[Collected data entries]
.....

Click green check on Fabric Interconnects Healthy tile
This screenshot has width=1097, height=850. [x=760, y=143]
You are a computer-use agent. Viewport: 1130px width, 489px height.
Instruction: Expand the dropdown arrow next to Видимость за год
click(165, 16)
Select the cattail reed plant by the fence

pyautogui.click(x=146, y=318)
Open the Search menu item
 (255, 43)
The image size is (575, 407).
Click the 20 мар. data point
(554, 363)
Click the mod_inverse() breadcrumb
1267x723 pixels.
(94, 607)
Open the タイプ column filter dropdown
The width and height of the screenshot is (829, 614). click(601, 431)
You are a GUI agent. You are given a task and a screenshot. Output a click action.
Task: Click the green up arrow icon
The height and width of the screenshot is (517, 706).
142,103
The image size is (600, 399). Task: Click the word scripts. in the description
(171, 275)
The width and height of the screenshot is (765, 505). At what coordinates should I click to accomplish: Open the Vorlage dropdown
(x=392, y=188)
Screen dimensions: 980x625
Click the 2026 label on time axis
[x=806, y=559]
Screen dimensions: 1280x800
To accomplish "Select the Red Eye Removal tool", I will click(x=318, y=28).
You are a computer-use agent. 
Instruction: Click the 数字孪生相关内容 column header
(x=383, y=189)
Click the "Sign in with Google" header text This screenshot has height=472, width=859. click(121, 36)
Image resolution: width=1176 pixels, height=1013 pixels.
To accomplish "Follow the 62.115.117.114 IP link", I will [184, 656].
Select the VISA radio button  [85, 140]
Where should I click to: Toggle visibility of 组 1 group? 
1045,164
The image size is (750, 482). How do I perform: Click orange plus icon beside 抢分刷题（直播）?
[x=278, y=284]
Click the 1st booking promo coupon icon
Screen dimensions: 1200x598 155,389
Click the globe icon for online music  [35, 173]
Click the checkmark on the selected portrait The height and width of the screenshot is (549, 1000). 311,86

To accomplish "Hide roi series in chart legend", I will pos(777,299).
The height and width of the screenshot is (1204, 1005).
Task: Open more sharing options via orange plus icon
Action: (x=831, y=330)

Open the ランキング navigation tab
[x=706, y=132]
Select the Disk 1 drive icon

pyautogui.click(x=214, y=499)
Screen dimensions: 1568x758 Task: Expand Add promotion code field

.....

**Activity**
Reply with a number alone, the number of lines of the records that hold the word "agent".

**Written reply**
3